O projeto de doação do terreno foi então contestado pela bancada do PDT na Câmara Municipal – formada por Cleonaldo Silva, Edimê Avelar, Nascimento Xel, Oton Rego e liderada por Pedro Lucas – e aprovado por 11 votos a 5, apesar das denúncias de irregularidade no processo. A desapropriação, segundo o líder da bancada do partido, foi ilegal, já que a área se encontrava caucionada na Prefeitura e não poderia ser alvo de nenhuma negociação e ainda que o terreno adquirido pela Prefeitura ao preço de 2 bilhões e 275 milhões de cruzeiros foi supervalorizado.

Diante do fato, o então vice-governador Arlindo Porto optou por manter-se em silêncio quanto ao seu envolvimento no imbróglio. Em entrevista à Rádio Clube AM em 23/04/1993 ele esclareceu que jamais omitiu o fato de ser sócio da empresa citada e que obteve 10% dela depois que deixou a Prefeitura de Patos de Minas e antes de assumir o Governo do Estado, esclarecendo que como cidadão e empresário podia participar de qualquer negócio que lhe fosse interessante. Na oportunidade enfatizou que não ia responder a ataques políticos, principalmente de elementos da oposição.

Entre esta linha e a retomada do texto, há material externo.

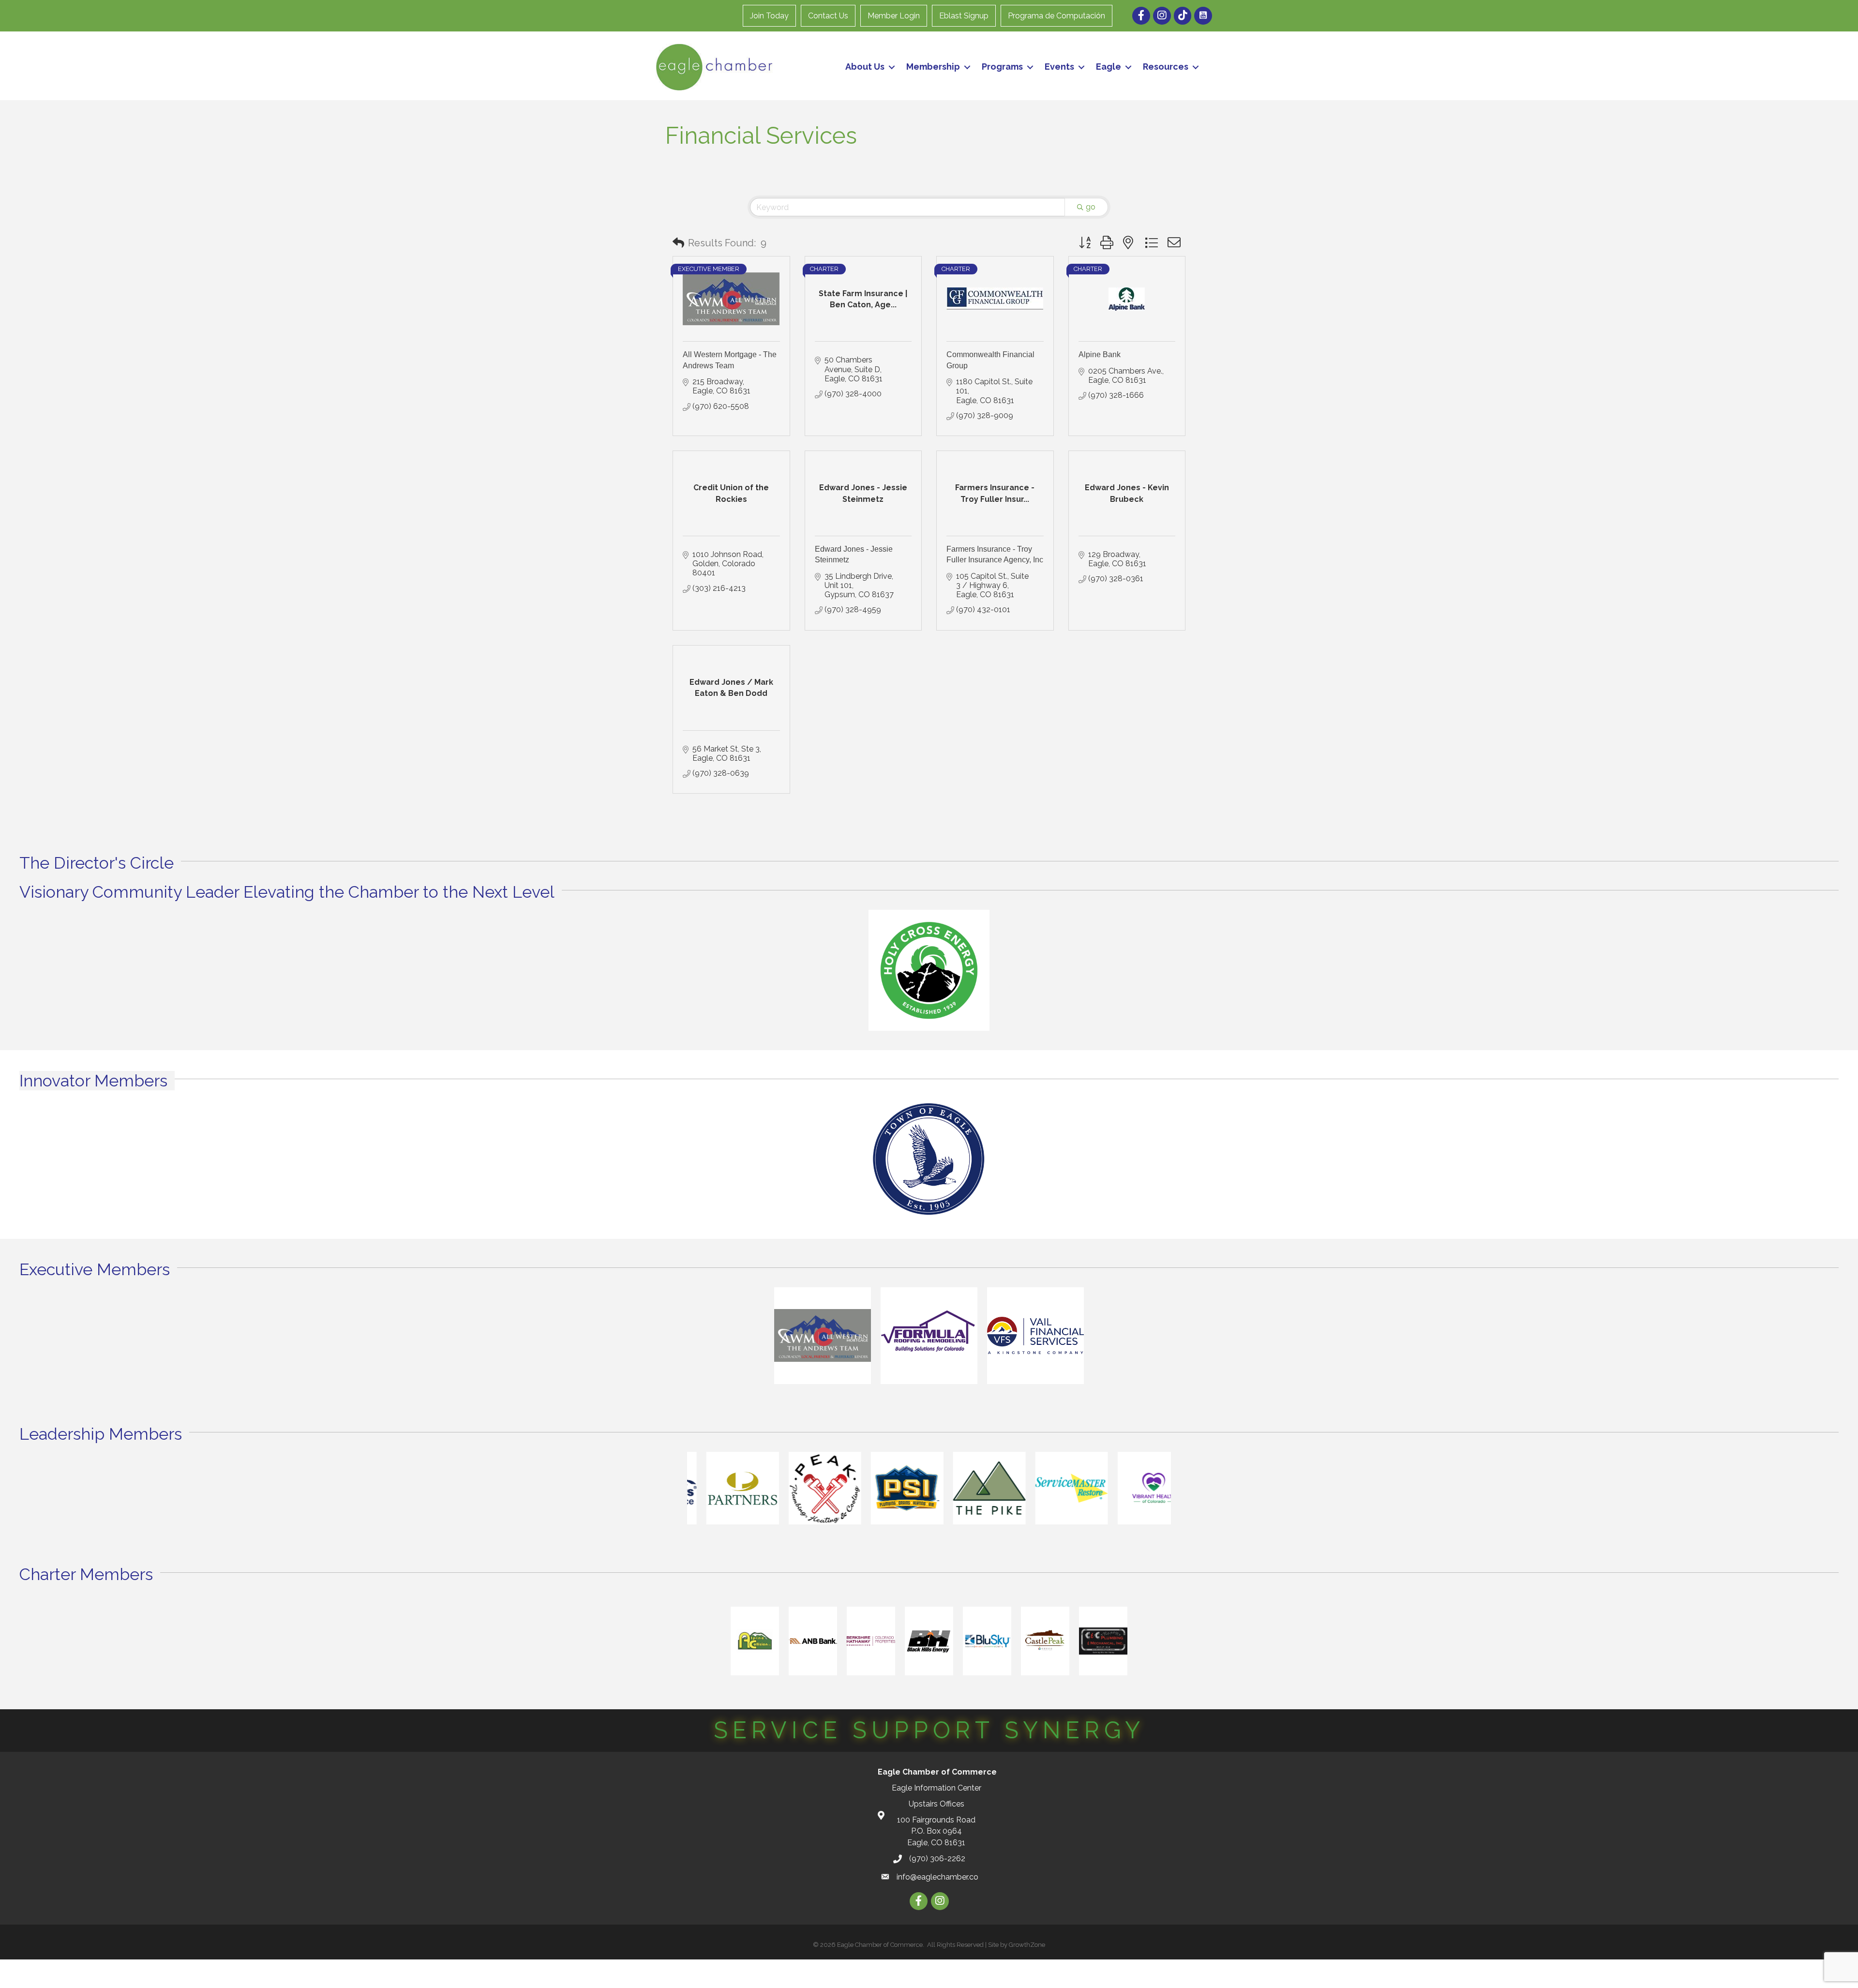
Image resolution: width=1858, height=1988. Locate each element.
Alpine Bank (1100, 354)
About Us (864, 66)
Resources (1165, 66)
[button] (678, 243)
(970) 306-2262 (937, 1858)
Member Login (894, 15)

Com a polêmica envolvendo a desapropriação do terreno tomando repercussão política além do esperado, o vice-presidente da Rheem, Francesco Vergara Cafarelli, que esteve com o prefeito Jarbas Cambraia em 05/05/1993, disse que o projeto é de alto interesse do município e não pode ser questionado por um valor tão pequeno. De acordo com o empresário, os investimentos da Rheem ultrapassam a faixa de 10 milhões de dólares e o preço do terreno não representa praticamente nada no custo do projeto e que a indústria deverá ser inaugurada no prazo de 60 a 90 dias.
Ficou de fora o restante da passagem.